The skunk.
Wrote this after an interesting morning. I was going to post up a picture of some of the carnage...but decided against it.
This Friday morn, please sit down and join me for a short story that will amuse:
As I left the house at my usual time today, and headed up Ritson Road for my journey to the north (away from the traffic of the city), I could have hardly realized what a tragedy the morning commute would be. The little black Jetta cruised lazily up the back roads, unexpectedly obeying the speed limits, and my thoughts were on the lovely surroundings.
Now, as commuters have been known to do, my attention wandered from the open road in front of me to things that tended to stand out. I entered a longer straightaway and saw a bump on the road, but could not make out what it was.
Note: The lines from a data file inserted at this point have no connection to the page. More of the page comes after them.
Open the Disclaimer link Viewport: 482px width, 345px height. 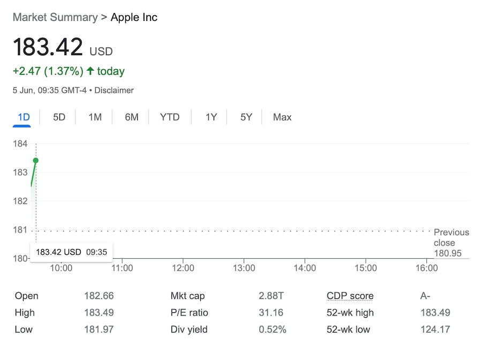tap(114, 91)
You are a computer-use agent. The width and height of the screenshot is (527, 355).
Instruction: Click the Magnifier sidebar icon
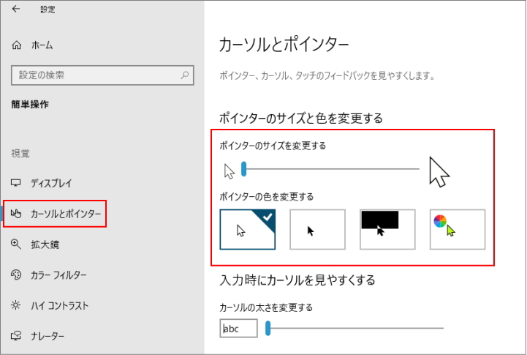click(x=16, y=244)
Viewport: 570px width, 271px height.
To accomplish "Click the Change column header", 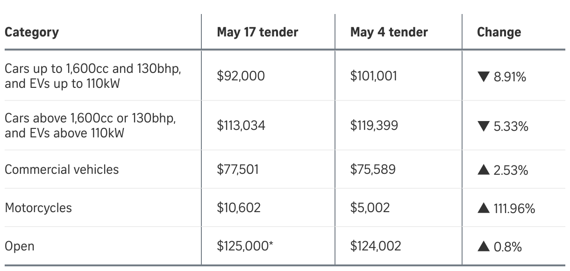I will point(499,32).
At any rate, it was in the other lane, so my attention was more of a curious nature. As I drew closer, my nostrils betrayed what the decrepit bump on the road was, and my attention, now much more alert, was drawn to the large yellow object converging with the bump on the road.
It was a full-size school bus, trundling down the road making the morning stops, oblivious to anything in its path, because after all, it was a very large bus! A small bump on the road was no match for the sheer mass of the chassis, and could not cause the large diesel engine to cease its limitless output of torque. This was unfortunate. As I drew up to the deceased animal, the bus, somewhat tauntingly, sped up (or so I perceived), and my mind breathed a sigh of relief when the front tire of the bus only just missed the very smelly bump.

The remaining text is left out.